Page excerpt
····················
Inspiration for this print was a section of the ruins of the medieval abbey of Villelongue, north west of Carcassonne.
Thousands of years ago people explained mysterious happenings by weaving the events into stories, which later became myths. Over time those myths morphed into beliefs and into religions. As time progressed some people put another spin on those beliefs. Tolerance allowed beliefs to exist side by side, but our tolerance appears to have dwindled, despite ready access to literature and internet.
The print represents, in part, the history of the Languedoc in the South of France, of the Crusades and of the religious wars during the renaissance. Move on some four hundred years and Europe descended in the dark abyss of fascism. After a bit of reprieve while the rest of the world kept tearing itself apart it was on our doorstep yet again, in former Yugoslavia. What took place during the past centuries is still happening in the World of today, right under our noses except that the scale of the horror in now greater and the methods employed are manifold.
Now, more than ever, I believe people should heed the past and not fall prey to populists, megalomaniacs and demented rulers.
The vaulting is printed using five blocks of poplar ply.
Everything was printed by hand using the Japanese “Moku Hanga” method.
Two vaults depict the sack of Acre by the Crusaders in their quest to subdue the Muslims. Then we have the sack of Beziers and the burning of the Cathars on Mont Ségur during a crusade, initiated by the Pope, to bring ‘heretics into line’. Next is a scene of the massacre of St.Bartholomew’s eve, when Catharine de Medici dealt with the Protestants.
····················
Extracted information
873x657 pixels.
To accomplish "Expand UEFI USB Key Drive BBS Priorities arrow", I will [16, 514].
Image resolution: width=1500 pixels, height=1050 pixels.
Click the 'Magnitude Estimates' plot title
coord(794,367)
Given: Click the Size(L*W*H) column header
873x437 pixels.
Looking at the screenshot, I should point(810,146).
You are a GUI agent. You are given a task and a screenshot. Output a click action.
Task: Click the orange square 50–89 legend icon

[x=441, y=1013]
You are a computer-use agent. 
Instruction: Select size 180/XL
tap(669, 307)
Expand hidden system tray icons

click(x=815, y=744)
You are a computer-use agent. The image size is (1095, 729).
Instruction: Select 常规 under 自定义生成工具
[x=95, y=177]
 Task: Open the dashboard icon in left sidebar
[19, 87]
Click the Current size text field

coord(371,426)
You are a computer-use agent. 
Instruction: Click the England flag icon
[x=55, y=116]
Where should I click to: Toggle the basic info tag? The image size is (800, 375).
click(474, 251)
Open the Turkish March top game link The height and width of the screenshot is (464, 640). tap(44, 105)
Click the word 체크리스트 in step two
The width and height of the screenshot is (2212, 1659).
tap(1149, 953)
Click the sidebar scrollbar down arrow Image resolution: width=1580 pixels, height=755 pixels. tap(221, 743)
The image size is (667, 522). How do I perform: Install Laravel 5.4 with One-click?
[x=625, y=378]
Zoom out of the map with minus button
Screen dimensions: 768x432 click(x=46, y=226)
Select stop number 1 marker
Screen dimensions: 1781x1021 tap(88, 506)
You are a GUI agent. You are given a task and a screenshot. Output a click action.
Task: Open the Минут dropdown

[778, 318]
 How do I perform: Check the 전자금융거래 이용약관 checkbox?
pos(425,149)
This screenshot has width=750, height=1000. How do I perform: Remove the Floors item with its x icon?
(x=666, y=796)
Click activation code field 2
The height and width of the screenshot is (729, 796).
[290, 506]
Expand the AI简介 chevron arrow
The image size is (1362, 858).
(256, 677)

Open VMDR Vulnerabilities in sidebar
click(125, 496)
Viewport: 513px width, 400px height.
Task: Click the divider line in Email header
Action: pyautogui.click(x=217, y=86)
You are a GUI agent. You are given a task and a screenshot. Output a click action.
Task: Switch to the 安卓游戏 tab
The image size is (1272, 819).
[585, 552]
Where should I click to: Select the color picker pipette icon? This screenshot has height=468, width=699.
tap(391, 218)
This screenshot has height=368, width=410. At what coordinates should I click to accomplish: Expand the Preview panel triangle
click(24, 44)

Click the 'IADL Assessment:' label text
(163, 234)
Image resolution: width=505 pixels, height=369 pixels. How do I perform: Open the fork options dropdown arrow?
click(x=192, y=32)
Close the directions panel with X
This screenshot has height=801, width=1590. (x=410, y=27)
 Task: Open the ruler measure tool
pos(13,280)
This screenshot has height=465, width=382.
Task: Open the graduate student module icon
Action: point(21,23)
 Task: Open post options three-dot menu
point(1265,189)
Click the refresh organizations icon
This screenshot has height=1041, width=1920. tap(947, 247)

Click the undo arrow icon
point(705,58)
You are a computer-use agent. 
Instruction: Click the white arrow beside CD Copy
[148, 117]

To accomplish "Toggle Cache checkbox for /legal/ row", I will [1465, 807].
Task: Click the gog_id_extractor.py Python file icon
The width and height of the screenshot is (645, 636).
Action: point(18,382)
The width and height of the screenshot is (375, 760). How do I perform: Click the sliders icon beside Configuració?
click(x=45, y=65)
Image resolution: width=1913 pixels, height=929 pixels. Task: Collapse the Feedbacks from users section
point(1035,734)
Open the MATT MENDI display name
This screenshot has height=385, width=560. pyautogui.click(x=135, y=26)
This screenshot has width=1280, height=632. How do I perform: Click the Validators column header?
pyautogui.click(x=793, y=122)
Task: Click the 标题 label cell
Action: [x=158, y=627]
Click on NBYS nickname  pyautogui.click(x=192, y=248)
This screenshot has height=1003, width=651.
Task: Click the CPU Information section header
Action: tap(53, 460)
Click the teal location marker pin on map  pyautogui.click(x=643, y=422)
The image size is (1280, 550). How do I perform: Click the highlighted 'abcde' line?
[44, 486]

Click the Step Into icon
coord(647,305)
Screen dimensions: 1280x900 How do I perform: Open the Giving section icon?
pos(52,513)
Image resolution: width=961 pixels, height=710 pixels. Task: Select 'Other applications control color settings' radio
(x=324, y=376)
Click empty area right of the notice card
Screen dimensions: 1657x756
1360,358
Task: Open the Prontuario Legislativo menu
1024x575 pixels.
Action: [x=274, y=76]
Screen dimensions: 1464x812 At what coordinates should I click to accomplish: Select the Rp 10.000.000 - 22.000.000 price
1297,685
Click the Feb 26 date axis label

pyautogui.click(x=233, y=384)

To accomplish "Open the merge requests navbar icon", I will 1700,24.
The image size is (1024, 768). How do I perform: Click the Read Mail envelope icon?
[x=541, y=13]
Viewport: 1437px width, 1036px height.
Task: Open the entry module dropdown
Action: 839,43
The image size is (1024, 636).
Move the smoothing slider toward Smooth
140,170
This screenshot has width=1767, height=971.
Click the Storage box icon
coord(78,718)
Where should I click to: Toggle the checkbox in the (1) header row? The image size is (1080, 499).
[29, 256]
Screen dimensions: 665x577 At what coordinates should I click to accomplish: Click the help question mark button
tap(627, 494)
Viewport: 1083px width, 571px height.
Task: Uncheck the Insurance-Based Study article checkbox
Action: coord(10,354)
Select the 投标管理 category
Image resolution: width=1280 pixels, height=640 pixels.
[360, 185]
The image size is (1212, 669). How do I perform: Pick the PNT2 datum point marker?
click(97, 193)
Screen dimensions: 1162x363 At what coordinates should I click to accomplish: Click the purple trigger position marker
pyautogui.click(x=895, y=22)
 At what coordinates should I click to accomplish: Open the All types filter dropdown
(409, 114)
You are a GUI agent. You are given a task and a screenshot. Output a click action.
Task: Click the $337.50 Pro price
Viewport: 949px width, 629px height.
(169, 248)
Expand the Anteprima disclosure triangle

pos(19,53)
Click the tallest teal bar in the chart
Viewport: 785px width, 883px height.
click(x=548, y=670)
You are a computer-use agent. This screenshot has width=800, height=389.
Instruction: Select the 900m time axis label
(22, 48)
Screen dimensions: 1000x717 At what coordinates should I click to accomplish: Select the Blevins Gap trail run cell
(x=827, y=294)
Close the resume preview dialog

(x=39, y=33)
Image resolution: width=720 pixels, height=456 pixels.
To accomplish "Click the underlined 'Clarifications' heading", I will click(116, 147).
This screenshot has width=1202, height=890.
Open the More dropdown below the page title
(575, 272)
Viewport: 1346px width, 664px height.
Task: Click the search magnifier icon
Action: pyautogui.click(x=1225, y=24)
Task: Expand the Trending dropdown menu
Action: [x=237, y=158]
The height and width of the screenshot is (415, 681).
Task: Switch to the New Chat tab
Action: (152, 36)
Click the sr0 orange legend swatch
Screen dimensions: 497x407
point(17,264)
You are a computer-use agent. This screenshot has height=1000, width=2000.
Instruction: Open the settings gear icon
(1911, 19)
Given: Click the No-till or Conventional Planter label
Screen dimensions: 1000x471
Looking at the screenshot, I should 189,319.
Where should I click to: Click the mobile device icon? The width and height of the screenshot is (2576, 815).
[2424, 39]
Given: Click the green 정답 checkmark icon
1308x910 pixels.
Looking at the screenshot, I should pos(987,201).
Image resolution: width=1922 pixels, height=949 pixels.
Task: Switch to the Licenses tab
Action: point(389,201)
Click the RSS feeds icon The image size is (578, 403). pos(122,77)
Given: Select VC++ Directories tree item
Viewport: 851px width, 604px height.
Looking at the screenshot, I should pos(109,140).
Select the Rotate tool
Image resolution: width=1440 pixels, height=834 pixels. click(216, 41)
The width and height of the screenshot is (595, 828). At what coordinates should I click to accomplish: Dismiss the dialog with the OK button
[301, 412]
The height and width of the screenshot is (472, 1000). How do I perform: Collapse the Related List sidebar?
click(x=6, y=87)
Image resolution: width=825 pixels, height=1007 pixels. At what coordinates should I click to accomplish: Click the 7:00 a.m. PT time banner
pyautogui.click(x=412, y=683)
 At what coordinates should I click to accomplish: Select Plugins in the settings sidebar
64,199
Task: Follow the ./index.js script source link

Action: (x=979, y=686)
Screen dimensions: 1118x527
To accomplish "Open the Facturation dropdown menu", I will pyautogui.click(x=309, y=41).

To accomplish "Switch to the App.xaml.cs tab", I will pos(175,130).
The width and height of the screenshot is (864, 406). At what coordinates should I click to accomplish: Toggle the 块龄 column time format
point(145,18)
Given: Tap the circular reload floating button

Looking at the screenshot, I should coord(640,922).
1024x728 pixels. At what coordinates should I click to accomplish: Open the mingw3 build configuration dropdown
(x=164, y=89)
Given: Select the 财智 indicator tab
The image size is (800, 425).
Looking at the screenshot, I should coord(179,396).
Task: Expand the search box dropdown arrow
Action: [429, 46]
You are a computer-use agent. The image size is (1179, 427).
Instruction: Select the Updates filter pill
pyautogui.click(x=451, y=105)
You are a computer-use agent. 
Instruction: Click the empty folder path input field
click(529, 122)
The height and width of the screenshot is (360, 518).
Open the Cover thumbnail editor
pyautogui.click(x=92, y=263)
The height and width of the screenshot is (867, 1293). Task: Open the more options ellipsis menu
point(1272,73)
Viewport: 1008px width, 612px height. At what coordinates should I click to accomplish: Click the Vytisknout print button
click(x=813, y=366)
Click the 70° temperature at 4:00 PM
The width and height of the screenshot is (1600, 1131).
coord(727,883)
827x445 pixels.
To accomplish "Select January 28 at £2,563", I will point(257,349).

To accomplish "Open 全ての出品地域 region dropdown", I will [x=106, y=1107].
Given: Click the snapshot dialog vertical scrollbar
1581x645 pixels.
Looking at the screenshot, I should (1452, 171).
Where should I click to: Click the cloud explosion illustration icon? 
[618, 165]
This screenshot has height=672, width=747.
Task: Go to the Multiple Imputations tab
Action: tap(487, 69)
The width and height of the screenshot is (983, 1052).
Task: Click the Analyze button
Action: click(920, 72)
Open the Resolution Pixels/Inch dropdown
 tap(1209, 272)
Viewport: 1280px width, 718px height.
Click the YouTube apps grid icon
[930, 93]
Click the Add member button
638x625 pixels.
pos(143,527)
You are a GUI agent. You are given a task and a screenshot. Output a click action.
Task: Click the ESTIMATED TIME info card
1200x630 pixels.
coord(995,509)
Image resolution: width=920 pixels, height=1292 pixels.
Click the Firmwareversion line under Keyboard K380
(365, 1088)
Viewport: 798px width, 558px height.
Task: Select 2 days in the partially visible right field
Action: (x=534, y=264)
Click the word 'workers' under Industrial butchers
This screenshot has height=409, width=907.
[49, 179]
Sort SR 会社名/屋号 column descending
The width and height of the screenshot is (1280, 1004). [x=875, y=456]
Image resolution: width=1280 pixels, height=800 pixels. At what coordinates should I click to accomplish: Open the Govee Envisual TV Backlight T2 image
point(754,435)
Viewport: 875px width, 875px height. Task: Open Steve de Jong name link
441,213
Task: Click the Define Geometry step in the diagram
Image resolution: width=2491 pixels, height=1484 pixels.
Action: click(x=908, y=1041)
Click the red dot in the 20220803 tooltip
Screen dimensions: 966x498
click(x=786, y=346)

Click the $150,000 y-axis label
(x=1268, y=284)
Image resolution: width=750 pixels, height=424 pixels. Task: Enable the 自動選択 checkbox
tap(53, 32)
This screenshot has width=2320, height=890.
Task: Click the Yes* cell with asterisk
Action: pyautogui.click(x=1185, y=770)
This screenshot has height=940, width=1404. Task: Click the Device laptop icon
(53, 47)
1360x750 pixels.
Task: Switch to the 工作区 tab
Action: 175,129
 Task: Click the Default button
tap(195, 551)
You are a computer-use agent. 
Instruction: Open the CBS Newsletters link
····················
To do
Echo the stretch of the print text from "The print represents, in" through "and demented rulers.". The lines have no connection to the text about the woodblock print.

Answer
The print represents, in part, the history of the Languedoc in the South of France, of the Crusades and of the religious wars during the renaissance. Move on some four hundred years and Europe descended in the dark abyss of fascism. After a bit of reprieve while the rest of the world kept tearing itself apart it was on our doorstep yet again, in former Yugoslavia. What took place during the past centuries is still happening in the World of today, right under our noses except that the scale of the horror in now greater and the methods employed are manifold.
Now, more than ever, I believe people should heed the past and not fall prey to populists, megalomaniacs and demented rulers.